-- Goal of the exercise --
Work out how many lines of the data below hold the string "dimensions". Answer with that number alone.

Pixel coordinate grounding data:
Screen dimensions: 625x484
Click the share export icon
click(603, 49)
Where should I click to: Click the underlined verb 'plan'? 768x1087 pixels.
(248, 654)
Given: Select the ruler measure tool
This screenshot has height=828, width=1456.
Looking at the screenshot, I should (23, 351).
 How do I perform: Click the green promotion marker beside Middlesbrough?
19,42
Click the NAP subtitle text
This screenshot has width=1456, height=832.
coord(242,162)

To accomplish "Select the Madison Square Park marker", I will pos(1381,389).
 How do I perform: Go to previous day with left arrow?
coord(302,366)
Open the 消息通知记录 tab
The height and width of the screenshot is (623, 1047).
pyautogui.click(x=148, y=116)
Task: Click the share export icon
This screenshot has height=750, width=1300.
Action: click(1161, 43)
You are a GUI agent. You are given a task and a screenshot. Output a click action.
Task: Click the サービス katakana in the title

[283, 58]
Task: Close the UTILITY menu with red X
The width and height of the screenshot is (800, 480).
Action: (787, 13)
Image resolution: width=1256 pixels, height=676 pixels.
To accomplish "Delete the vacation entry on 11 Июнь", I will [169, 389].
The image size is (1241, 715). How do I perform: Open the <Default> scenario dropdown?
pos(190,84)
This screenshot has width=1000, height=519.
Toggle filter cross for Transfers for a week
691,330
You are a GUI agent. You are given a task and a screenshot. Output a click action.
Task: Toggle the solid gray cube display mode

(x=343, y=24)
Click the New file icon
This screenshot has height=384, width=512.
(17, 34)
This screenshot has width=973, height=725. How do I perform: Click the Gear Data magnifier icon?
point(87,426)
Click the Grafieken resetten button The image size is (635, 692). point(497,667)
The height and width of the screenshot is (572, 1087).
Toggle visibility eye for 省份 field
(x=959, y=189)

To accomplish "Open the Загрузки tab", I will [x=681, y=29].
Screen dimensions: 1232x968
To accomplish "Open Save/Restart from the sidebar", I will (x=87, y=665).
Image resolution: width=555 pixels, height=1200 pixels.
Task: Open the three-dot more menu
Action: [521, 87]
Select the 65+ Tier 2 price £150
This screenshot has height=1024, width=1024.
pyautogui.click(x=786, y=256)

-- Written solution --
2